▶ [Obiettivo]: Riscrivi le voci dall'inizio fino alla riga con "[x=231, y=347]", compresa, mettendo "chat bubble" al posto di "message bubble" e lasciando invariato tutto il resto.

▶ [Materiale mostrato]:
==========

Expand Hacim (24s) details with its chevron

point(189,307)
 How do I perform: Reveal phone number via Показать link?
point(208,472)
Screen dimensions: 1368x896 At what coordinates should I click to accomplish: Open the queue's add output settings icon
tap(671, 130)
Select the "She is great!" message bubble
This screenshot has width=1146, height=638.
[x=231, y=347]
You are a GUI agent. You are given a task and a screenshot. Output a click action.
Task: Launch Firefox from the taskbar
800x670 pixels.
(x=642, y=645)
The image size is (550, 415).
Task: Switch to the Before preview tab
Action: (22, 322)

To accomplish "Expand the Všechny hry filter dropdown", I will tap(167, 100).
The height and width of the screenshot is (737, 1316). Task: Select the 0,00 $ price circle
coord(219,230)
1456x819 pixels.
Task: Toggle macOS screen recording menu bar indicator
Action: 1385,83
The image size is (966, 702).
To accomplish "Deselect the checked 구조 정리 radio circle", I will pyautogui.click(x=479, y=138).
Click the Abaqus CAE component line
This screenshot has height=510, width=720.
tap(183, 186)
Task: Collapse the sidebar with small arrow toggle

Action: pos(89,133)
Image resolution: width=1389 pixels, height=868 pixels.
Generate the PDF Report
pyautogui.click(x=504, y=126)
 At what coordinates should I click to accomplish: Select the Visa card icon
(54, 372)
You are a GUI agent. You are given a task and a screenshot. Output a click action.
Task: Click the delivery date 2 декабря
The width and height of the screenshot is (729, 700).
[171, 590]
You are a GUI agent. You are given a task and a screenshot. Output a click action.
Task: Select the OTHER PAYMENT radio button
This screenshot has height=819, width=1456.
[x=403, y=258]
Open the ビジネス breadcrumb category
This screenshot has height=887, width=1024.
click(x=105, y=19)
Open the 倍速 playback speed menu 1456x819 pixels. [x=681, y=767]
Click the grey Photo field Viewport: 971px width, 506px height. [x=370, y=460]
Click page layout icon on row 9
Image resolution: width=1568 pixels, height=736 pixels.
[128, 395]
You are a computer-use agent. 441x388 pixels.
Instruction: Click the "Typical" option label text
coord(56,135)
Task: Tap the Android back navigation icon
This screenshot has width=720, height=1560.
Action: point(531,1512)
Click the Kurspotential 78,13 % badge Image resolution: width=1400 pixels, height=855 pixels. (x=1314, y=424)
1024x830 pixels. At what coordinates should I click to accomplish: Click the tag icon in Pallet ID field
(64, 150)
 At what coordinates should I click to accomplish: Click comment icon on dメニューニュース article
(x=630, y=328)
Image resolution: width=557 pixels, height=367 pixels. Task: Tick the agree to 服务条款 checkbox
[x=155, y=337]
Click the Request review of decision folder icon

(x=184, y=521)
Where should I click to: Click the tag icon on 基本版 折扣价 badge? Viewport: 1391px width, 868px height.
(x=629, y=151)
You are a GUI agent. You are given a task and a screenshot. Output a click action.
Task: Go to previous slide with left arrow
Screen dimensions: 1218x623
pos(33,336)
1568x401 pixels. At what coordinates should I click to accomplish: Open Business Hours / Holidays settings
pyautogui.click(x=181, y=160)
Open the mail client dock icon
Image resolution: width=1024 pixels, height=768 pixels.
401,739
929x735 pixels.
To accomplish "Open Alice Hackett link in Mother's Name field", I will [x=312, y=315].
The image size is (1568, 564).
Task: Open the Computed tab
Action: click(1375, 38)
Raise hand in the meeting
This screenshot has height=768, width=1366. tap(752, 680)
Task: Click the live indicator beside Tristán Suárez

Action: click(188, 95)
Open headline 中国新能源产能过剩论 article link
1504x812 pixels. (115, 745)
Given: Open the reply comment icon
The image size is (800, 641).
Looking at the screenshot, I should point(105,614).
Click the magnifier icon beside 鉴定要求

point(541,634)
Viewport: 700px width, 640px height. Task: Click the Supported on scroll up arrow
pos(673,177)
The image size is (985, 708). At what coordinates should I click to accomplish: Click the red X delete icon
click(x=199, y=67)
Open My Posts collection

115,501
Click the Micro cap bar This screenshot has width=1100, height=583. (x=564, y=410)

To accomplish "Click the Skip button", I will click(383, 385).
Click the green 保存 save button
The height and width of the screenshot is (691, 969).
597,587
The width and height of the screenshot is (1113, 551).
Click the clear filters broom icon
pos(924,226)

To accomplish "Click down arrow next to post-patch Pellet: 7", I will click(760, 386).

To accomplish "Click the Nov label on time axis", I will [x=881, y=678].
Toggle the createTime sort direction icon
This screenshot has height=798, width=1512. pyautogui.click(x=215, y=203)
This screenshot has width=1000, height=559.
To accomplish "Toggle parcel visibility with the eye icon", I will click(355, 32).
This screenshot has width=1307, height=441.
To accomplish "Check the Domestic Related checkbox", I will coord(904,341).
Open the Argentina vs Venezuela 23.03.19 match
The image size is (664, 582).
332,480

==========

▶ [Risposta]:
Expand Hacim (24s) details with its chevron

point(189,307)
 How do I perform: Reveal phone number via Показать link?
point(208,472)
Screen dimensions: 1368x896 At what coordinates should I click to accomplish: Open the queue's add output settings icon
tap(671, 130)
Select the "She is great!" chat bubble
This screenshot has width=1146, height=638.
[x=231, y=347]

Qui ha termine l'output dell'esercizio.